• _Data provided_:

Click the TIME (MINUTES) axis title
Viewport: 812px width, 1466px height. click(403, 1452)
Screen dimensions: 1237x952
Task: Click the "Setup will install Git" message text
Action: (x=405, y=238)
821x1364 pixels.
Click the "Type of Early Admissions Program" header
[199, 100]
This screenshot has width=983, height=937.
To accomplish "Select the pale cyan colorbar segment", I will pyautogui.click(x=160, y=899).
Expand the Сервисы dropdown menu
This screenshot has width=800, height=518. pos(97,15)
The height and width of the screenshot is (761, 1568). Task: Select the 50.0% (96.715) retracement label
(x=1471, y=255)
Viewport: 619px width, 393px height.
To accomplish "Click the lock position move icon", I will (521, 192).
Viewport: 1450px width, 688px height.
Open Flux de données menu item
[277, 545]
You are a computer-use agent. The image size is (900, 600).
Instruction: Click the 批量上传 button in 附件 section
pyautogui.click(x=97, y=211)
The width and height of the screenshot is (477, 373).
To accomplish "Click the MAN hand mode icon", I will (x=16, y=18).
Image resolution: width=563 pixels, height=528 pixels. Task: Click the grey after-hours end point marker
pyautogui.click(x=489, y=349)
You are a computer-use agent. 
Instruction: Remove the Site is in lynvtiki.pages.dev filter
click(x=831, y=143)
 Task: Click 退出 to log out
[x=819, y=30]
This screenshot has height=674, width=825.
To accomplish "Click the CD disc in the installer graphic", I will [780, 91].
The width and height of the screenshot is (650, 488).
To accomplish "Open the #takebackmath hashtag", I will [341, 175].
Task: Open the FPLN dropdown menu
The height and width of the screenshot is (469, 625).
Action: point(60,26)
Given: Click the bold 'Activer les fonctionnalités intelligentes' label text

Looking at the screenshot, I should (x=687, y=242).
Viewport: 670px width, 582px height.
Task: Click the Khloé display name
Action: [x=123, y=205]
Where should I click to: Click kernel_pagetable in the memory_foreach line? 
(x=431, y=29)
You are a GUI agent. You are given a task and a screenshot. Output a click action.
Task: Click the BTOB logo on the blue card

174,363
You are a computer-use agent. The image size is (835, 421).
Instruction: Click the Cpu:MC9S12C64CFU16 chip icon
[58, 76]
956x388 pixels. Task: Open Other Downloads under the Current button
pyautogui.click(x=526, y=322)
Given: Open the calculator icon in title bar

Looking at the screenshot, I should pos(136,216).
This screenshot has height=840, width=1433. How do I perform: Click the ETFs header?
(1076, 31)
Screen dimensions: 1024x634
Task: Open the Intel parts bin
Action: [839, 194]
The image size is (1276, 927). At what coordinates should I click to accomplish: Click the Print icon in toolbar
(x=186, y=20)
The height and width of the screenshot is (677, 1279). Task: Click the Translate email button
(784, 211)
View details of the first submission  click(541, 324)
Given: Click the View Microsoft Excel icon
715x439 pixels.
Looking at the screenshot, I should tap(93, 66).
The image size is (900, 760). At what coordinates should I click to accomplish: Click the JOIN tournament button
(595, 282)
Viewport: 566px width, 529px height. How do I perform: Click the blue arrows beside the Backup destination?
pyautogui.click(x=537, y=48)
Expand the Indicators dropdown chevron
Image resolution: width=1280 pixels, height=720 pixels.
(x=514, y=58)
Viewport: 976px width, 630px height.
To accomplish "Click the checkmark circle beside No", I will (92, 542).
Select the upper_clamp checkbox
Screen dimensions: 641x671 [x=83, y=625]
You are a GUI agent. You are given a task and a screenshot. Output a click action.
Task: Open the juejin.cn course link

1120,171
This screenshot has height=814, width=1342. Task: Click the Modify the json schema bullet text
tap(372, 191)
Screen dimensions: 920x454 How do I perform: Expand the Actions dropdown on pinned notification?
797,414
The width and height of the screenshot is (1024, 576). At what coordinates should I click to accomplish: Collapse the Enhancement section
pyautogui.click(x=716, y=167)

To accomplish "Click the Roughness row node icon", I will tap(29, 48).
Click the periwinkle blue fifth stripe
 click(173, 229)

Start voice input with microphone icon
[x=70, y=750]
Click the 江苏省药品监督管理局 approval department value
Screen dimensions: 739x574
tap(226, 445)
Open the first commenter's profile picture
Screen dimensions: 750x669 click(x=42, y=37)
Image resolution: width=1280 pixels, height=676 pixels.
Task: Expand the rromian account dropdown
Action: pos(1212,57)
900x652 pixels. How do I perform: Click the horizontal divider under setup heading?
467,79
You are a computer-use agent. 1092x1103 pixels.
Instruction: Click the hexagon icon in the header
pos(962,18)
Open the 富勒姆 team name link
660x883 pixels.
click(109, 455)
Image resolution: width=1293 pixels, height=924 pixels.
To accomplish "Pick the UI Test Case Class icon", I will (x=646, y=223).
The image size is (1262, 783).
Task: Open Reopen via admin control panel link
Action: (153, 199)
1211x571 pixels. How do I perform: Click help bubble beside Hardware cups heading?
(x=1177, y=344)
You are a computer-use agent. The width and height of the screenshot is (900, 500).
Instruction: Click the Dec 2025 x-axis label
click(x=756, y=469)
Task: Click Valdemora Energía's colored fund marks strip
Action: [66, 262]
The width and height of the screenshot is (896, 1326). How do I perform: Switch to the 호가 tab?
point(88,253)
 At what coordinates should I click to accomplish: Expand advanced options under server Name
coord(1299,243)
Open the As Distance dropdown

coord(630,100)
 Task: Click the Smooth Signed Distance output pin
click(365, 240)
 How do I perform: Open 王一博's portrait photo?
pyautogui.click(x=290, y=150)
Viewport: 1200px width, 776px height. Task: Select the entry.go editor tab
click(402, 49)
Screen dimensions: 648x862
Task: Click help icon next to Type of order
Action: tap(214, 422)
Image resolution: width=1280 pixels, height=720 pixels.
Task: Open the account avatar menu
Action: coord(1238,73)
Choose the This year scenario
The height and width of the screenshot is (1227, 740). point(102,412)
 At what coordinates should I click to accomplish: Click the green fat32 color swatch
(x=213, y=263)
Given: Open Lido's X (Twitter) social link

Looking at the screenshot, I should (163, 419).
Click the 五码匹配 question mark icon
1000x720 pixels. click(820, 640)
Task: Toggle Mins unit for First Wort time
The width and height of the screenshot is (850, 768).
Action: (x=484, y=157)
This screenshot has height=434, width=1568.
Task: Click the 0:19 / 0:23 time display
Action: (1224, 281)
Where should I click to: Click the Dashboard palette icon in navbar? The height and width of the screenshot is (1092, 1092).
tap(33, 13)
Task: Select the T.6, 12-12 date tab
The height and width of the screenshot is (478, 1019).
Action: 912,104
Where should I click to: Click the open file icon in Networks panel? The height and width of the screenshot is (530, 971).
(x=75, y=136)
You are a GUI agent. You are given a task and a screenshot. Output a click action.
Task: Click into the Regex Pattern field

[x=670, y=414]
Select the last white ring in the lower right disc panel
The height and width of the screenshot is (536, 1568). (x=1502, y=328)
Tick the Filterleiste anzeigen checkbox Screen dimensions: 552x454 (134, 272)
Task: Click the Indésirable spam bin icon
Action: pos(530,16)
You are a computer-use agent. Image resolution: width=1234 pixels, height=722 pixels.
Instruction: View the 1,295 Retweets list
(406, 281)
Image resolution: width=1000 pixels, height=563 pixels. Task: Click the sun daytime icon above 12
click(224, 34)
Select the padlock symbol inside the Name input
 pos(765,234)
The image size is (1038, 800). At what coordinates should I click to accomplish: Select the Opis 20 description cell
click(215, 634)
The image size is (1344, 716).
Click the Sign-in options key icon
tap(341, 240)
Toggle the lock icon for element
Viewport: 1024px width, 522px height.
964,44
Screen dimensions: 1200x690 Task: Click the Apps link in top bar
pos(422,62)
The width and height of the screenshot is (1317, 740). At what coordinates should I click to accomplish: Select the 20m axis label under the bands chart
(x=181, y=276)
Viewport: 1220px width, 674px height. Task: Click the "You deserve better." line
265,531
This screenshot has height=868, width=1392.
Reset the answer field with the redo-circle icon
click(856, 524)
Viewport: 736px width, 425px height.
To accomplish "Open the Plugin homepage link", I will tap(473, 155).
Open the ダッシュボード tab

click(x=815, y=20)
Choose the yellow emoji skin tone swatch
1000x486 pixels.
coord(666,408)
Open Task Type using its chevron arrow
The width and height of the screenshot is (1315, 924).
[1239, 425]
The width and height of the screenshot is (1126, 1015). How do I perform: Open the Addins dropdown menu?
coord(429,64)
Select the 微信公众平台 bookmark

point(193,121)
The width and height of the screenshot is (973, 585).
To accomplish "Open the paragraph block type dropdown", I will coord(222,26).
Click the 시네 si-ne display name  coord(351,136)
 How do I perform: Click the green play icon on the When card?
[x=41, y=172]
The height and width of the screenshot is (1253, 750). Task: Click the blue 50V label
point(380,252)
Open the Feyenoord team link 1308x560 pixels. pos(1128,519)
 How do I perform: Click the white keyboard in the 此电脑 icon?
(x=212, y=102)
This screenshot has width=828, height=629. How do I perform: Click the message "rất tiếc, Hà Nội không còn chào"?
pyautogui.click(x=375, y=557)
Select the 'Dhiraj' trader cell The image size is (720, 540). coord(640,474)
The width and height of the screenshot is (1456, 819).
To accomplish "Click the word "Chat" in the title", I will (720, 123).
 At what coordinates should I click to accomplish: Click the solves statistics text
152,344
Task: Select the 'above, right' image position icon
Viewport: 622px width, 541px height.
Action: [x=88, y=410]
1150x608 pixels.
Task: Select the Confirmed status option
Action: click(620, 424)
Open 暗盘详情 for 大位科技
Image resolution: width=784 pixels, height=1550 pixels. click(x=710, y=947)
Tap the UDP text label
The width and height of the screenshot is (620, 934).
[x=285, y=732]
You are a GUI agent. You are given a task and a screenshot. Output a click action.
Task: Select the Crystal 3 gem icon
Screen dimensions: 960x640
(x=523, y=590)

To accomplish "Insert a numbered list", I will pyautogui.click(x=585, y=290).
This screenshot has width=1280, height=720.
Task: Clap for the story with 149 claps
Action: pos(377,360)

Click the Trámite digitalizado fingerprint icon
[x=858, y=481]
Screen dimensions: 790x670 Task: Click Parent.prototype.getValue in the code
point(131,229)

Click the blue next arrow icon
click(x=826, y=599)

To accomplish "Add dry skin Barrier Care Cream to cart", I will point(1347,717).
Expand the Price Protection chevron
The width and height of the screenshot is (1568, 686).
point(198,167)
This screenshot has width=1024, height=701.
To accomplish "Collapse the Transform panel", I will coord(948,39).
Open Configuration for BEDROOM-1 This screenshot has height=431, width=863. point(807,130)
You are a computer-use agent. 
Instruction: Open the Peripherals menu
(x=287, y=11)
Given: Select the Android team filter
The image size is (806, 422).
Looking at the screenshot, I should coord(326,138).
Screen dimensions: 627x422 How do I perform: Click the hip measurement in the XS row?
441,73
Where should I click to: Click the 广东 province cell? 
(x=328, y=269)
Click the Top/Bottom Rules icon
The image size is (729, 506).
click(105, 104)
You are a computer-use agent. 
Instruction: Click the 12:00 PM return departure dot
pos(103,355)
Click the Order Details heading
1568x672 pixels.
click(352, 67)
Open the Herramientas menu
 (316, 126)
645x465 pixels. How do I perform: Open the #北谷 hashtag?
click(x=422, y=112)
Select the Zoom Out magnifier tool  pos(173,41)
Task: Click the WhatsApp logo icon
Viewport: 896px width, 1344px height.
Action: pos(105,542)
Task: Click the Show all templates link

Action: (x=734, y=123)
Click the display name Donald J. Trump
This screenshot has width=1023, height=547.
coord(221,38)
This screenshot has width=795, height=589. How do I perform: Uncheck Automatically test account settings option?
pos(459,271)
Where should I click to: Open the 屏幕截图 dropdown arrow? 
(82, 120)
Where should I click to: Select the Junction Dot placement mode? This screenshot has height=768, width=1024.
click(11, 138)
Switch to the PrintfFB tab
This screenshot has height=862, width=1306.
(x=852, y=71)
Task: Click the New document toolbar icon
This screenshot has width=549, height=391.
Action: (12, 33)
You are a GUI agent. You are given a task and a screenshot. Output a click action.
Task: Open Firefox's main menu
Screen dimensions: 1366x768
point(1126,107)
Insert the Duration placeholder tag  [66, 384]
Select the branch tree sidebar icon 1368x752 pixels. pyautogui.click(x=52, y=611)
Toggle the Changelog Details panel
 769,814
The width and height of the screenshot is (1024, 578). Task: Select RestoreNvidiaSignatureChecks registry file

• _Task requirements_:
Look through the entries above and find each line where the word "position" occurs; copy those lines.

• _Response to this task_:
To accomplish "Click the lock position move icon", I will (521, 192).
Task: Select the 'above, right' image position icon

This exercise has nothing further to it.